Probably Hereford’s most famous export is its Hereford beef cattle. Herefords are docile but extremely hardy creatures and these attributes have led to their proliferation across the world, particularly the USA, South America and Australia. The breed is so gentle that a Hereford bull has been used as the mascot for Hereford United Football Club for many years, led around the club’s Edgar Street ground before major matches.

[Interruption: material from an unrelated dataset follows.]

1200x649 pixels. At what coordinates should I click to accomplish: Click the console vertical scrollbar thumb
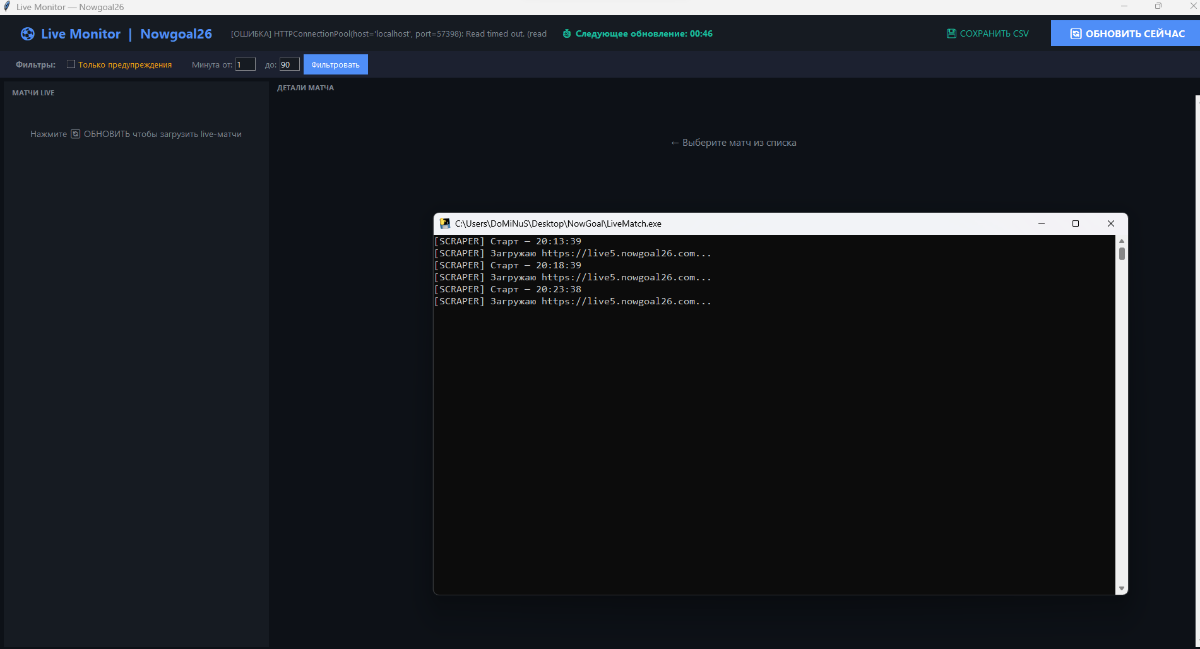pyautogui.click(x=1121, y=253)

It is generally agreed that the Hereford was descended from the small red cattle of Roman Britain and from a large Welsh breed once numerous along the border of England and Wales. Benjamin Tomkins is credited with founding the modern breed in 1742 with a bull calf from the cow Silver and two cows, Pidgeon and Mottle, inherited from his father’s estate. He had as his goals a high yield of beef, hardiness, early maturity and efficiency of feeding – traits that are still of primary importance today.

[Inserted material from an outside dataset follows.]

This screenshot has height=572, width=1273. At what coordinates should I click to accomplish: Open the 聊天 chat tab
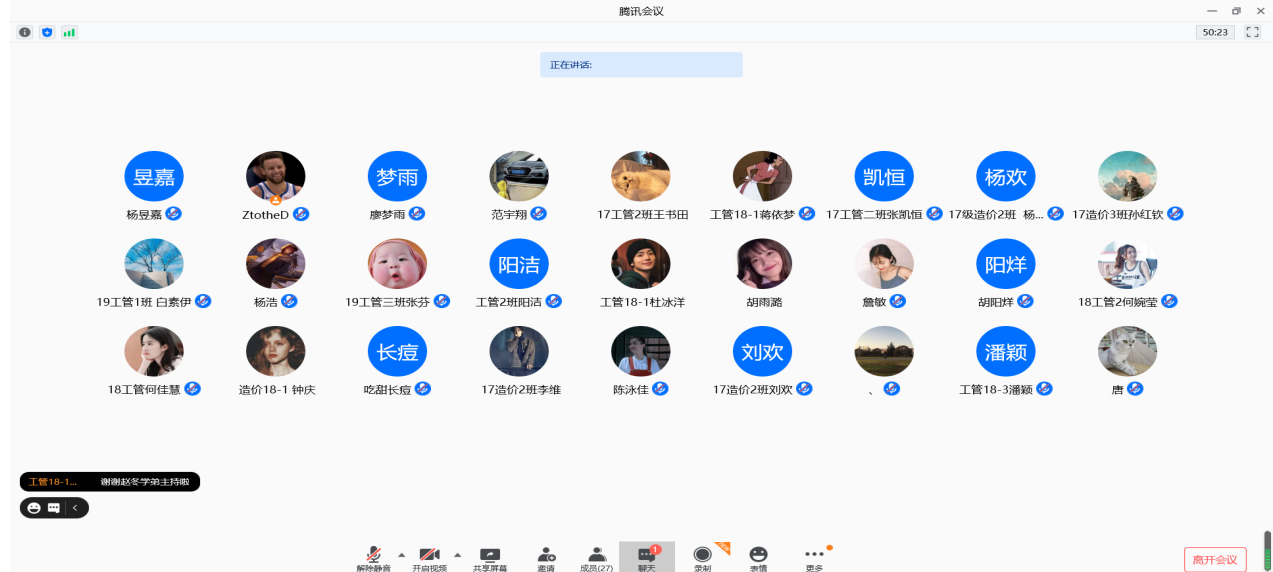647,557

Herefords in the 1700’s and early 1800’s were much larger than today. Many mature Herefords of those days weighed 3000 pounds or more, with Cotmore, a winning show bull weighing 3900 pounds in 1839. Today cows weigh about 1200 pounds and bulls about 1800 pounds.

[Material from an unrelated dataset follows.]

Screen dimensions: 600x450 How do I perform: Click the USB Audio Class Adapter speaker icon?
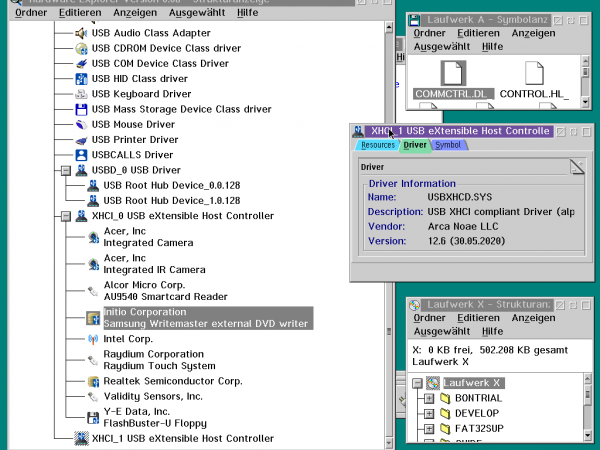[81, 33]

All Herefords are red and white, with the red varying from a deep cherry red to a light buckskin-orange colour. Cattle of this breed will have white running from their faces to behind their ears and down their chest, between their front legs, all along the lower belly, covering the flanks, and end at the point between their legs. Most will have this white stripe running from the back of their heads to behind the shoulders.
Herefords are not as muscular nor as massive as continental breeds. They are quite blocky in appearance, but are more smooth down their rump, loin, thighs and shoulders. Bulls are more muscular than cows in this respect, often having more muscle mass in the shoulders, neck and hindquarters. Cows and bulls may have a broad forehead and bulls almost always have curly hair around their foreheads, more so than with cows. These cattle are known for their vigour and longevity. Many females live and produce calves beyond the age of fifteen years. Bulls are still capable of remaining profitable at stud to the age of twelve or more.
Our most local herd of Herefords is at Llandinabo, two-and-a-half miles away. The Llandinabo Hereford Herd was founded in 1947 by the late Major Michael Symonds and is now owned by his cousin Peter Symonds who took over the farm in 1996. The herd is comprised entirely of animals whose ancestors were registered in the British Studbook from which all Herefords throughout the world descend. They are kept on 60 hectares of mainly permanent grassland, and their meat is sold at Llandinabo Farm Shop in Ledbury.